Dieser Roman, der in das Leben und die Gedankenwelt einer jungen Frau von der
Zeit des Schulabschlusses bis kurz nach der Geburt des ersten Kindes in einer
intakten Familie eintaucht, ist eine mitreißende Charakterstudie. Der Autor
zeigt sehr großes psychologisches Einfühlungsvermögen und stellt in
überzeugender Weise die Identitätsfindung einer jungen Frau dar. Es zeugt von
detailreichem Wissen, was in den Köpfen junger Frauen vor sich geht.
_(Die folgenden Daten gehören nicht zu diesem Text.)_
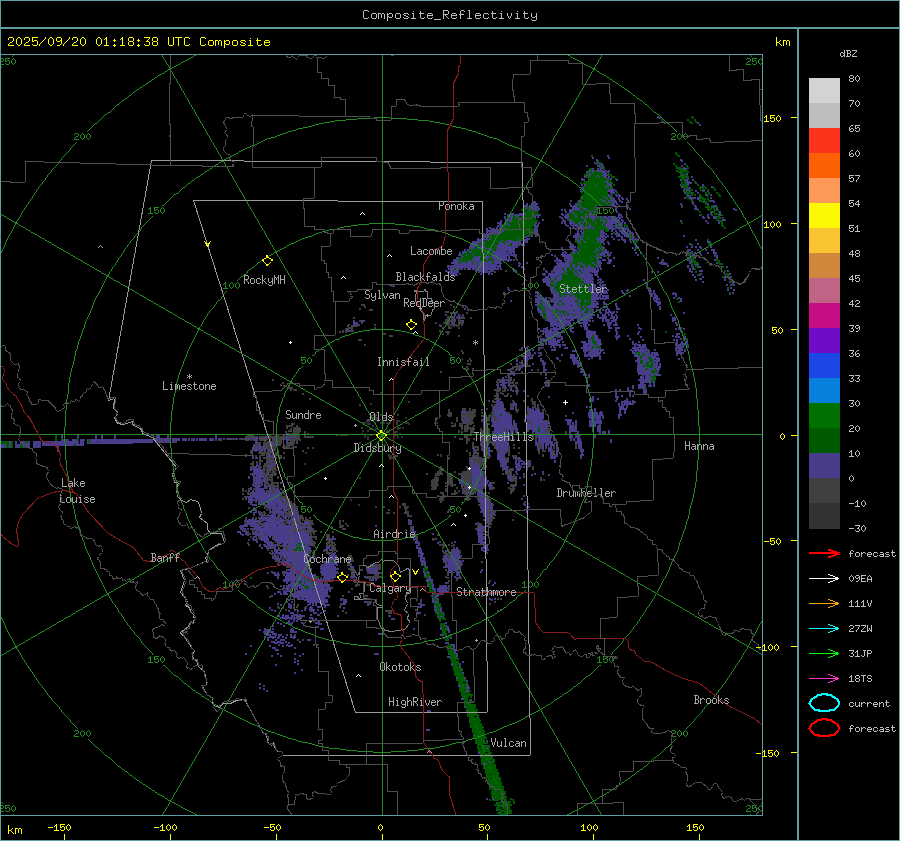Viewport: 900px width, 841px height.
Task: Click the magenta 18TS arrow icon
Action: pos(824,678)
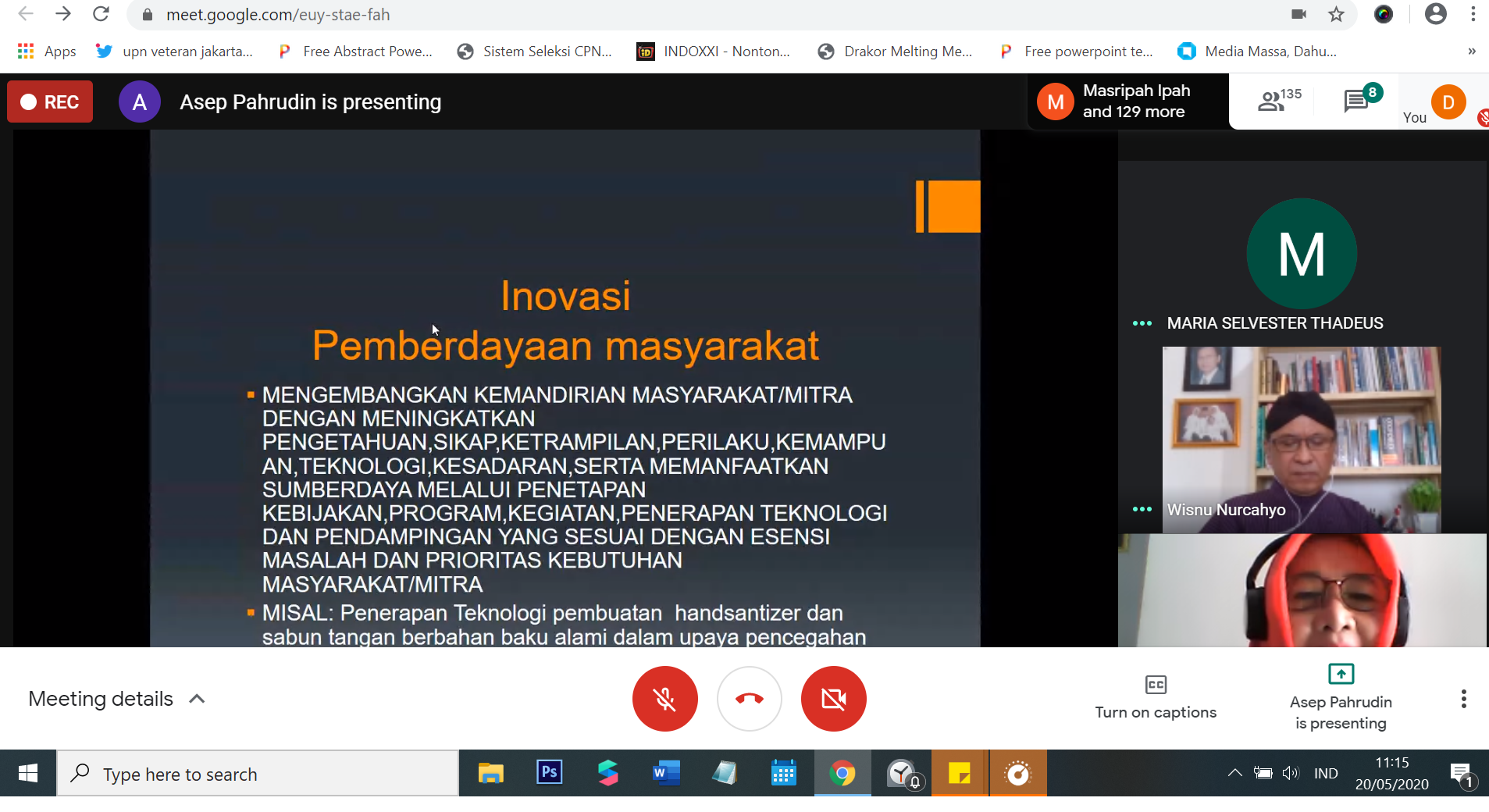Click the camera indicator in address bar

pyautogui.click(x=1299, y=15)
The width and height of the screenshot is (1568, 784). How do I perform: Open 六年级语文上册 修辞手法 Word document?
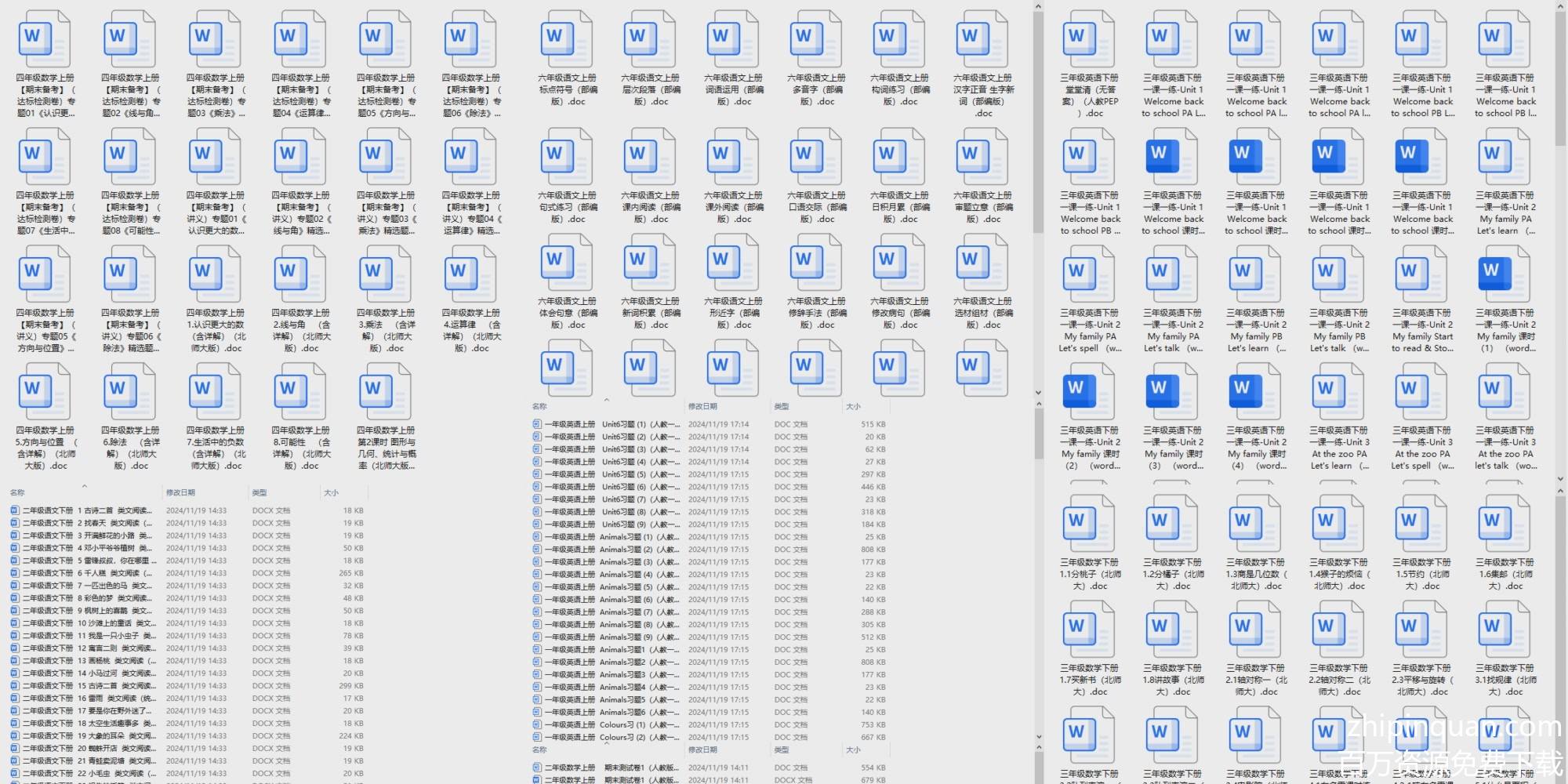pyautogui.click(x=817, y=263)

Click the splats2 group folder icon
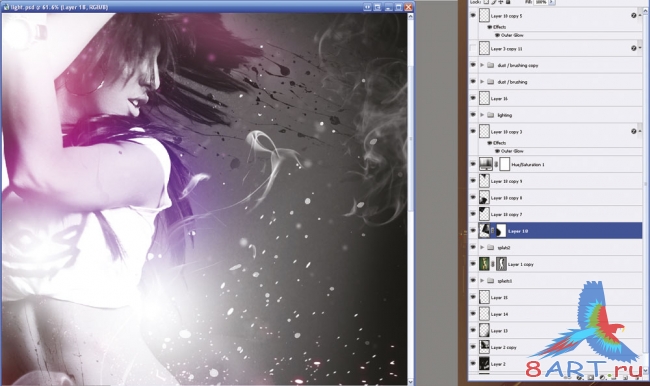(x=490, y=248)
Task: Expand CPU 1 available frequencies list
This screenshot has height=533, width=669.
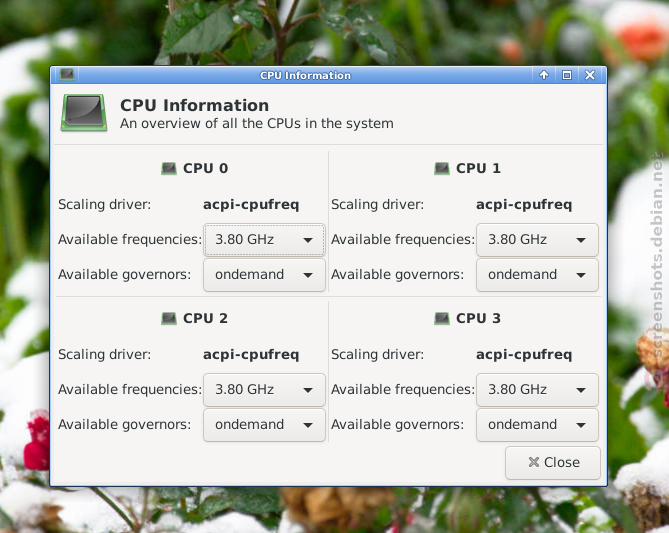Action: point(537,240)
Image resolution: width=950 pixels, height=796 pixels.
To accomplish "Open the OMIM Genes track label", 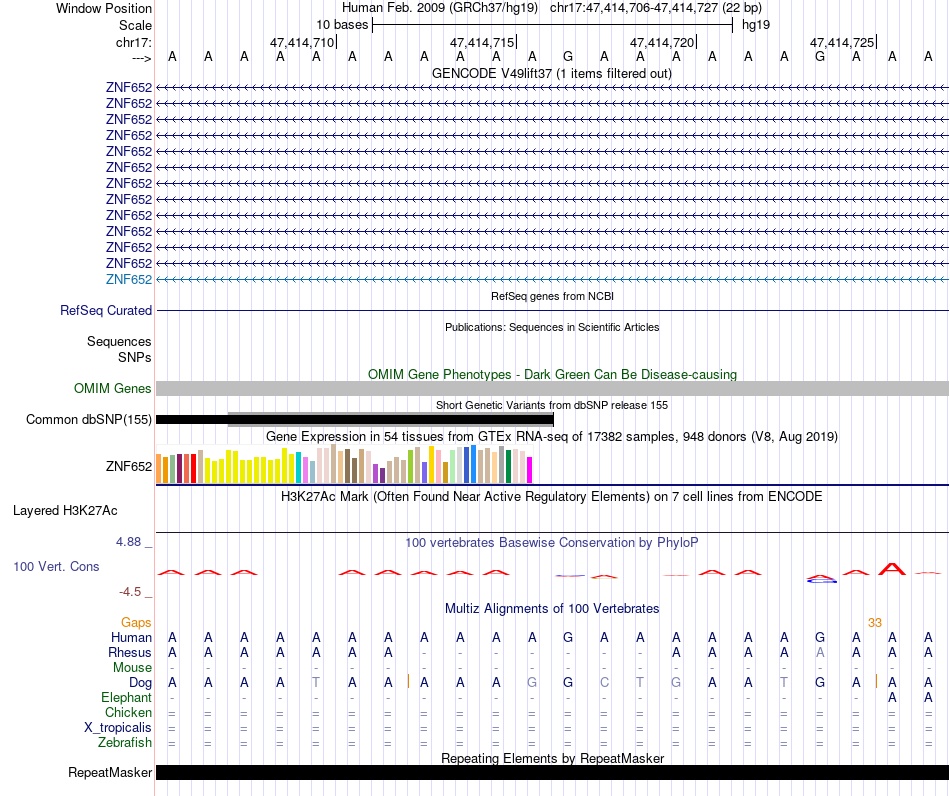I will pos(112,389).
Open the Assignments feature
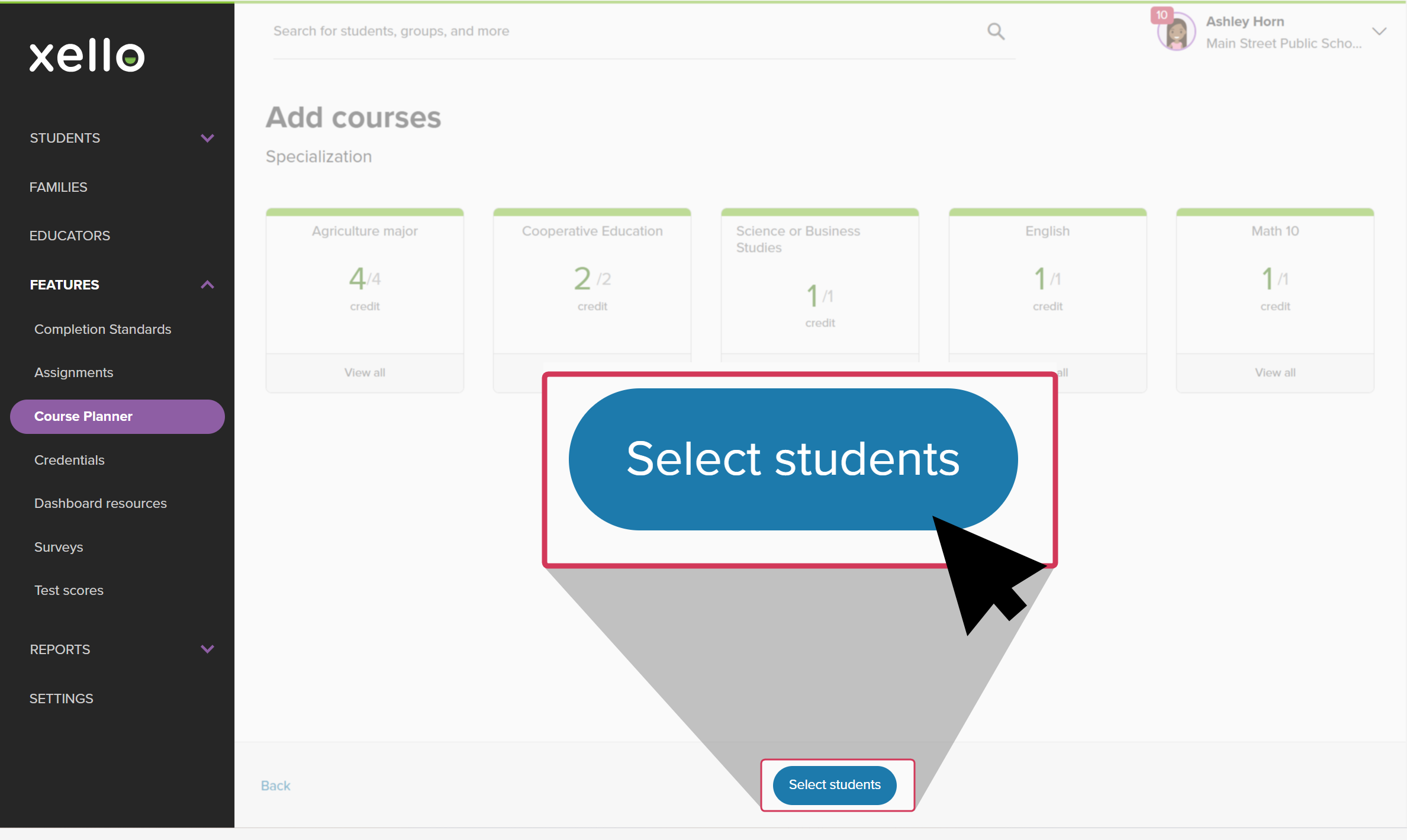This screenshot has height=840, width=1407. pos(73,372)

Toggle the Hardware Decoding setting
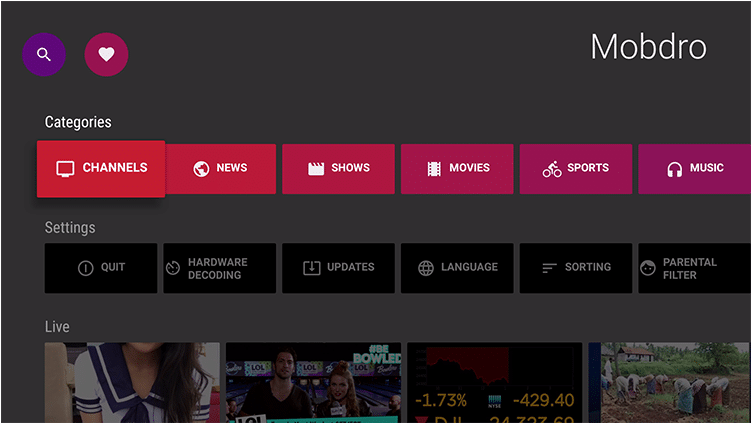point(220,268)
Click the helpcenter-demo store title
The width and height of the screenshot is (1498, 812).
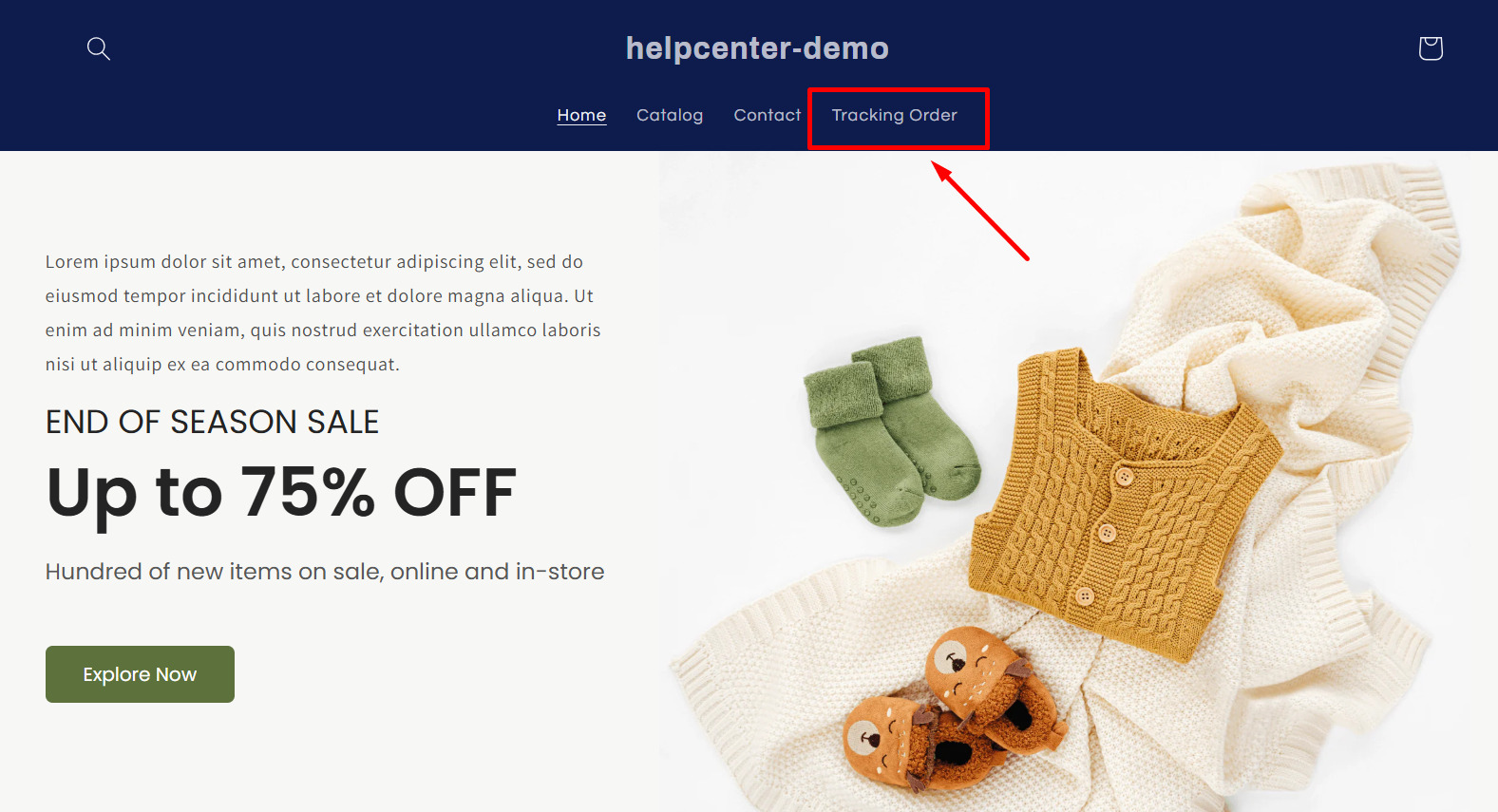[757, 47]
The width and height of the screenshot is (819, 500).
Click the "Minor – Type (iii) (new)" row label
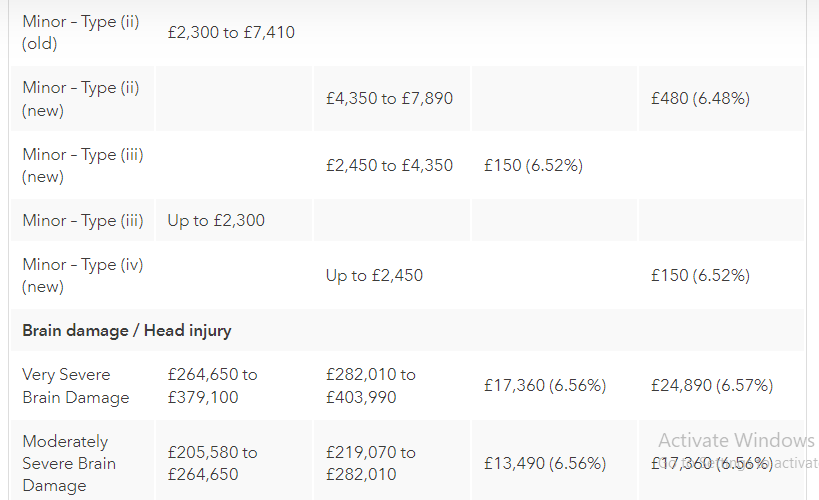(83, 165)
Faszinierend sind immer wieder die Schlussfolgerungen, die die Protagonistin aus
ihren eigenen Gedanken zieht und die Realitätsnähe zum heutigen
Tagesgeschehen. Mit einfachen Worten gelingt es dem Autor, dem Leser die Welt
nach dem Schulabschluss vorzustellen, er bringt ihn in die Welt der Cafés, die
der Studenten, die der Verlage, selbst ein kleines Stück Pariser
Lebensgefühl.
Wünschenswert wäre allerdings, der Leser hätte feste Punkte zum Ausruhen
während der Lektüre. Ohne Kapitel und ohne besondere Absatzmarkierungen, z.B.
eine Leerzeile zwischen den Absätzen, geht der packende Roman von der ersten
bis zur letzen Seite in einem Atemzug durch. Obwohl er sich durchaus in
unterschiedliche Kapitel gliedern ließe und eine Absatzmarke angebracht wäre,
wenn zwischen zwei aufeinanderfolgenden Absätzen beispielsweise einige Monate
ins Land gegangen sind.
Buchtitel und Titelbild mögen verwirren, glaubt man doch, einen Historienroman
in Händen zu halten. Bis klar wird, warum dieser Titel gewählt wurde. Schade
nur, dass er, abgesehen von der einmaligen Erklärung im Rahmen der Handlung,
keine weitere Erwähnung erfährt.
Fazit
Jedoch trotz aller Kritik ein höchst spannendes und interessantes Buch, welches
nicht nur für junge Frauen lesenswert ist.